------ Data in this exercise

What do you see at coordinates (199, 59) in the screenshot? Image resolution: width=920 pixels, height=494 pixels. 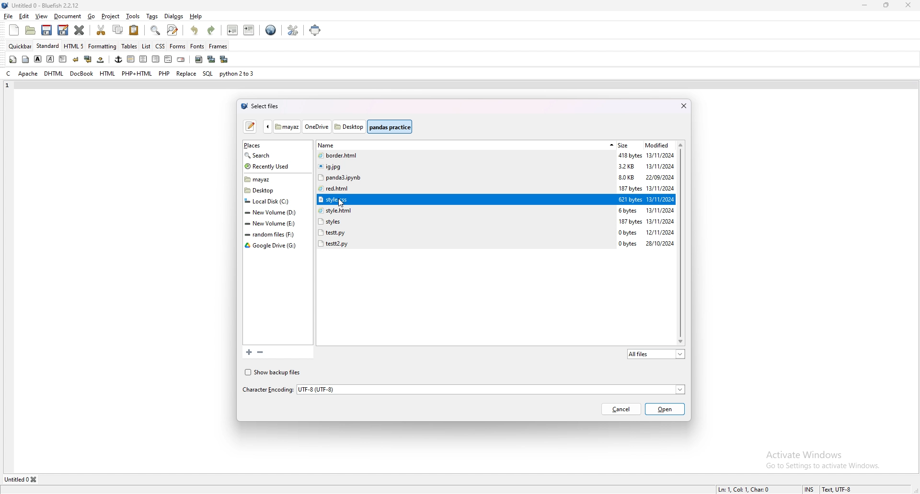 I see `insert image` at bounding box center [199, 59].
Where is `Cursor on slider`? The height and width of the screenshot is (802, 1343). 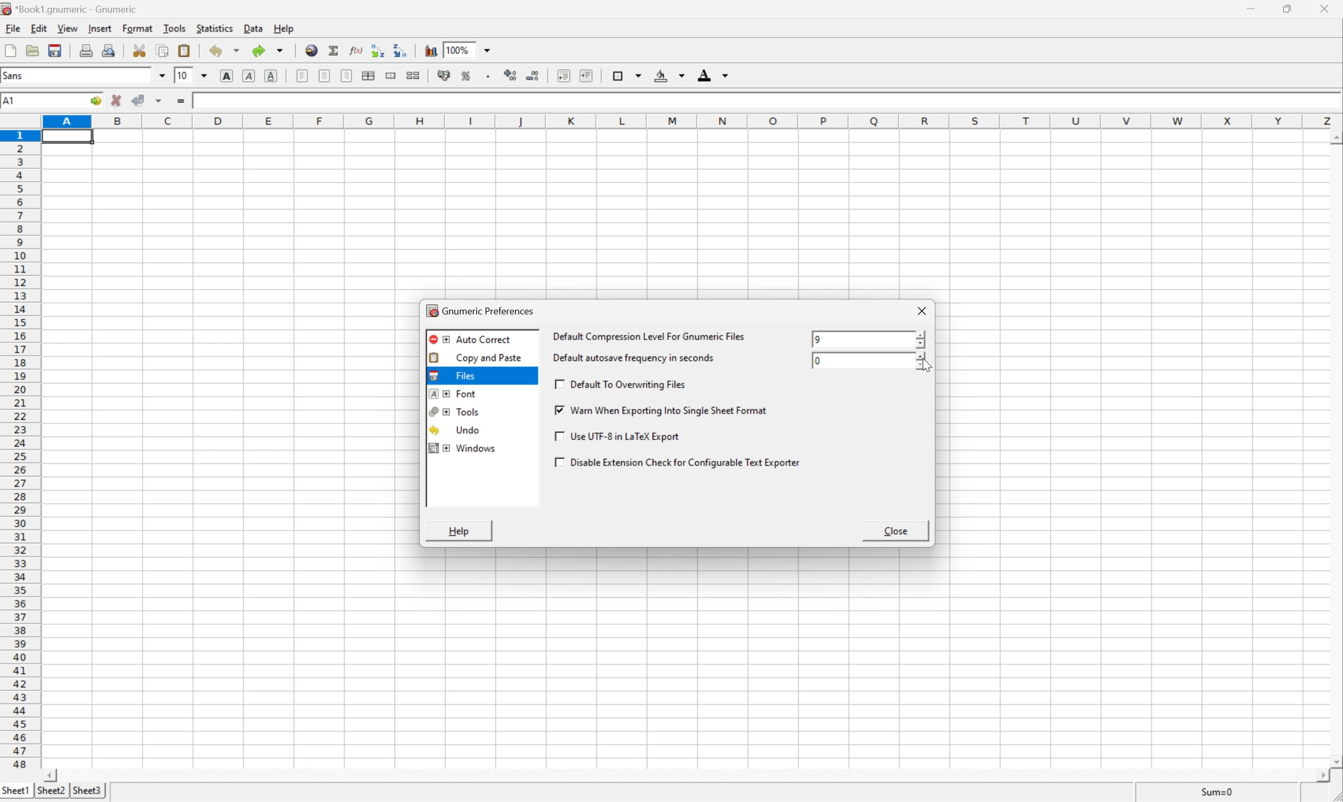
Cursor on slider is located at coordinates (923, 360).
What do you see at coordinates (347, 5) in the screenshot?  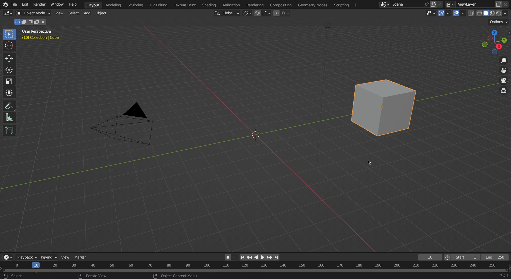 I see `` at bounding box center [347, 5].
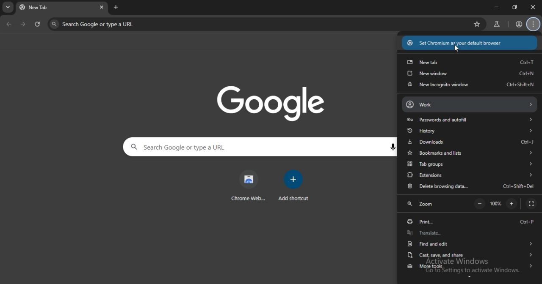 The height and width of the screenshot is (284, 542). Describe the element at coordinates (454, 49) in the screenshot. I see `cursor` at that location.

------------

Copy the entries above verbatim, from the line containing "is (802, 1343)." through the line containing "Cursor on slider is", both lines included. Omit the pictures from your copy.

■ **Solution to this task**:
Where is `Cursor on slider`? The height and width of the screenshot is (802, 1343). 
Cursor on slider is located at coordinates (923, 360).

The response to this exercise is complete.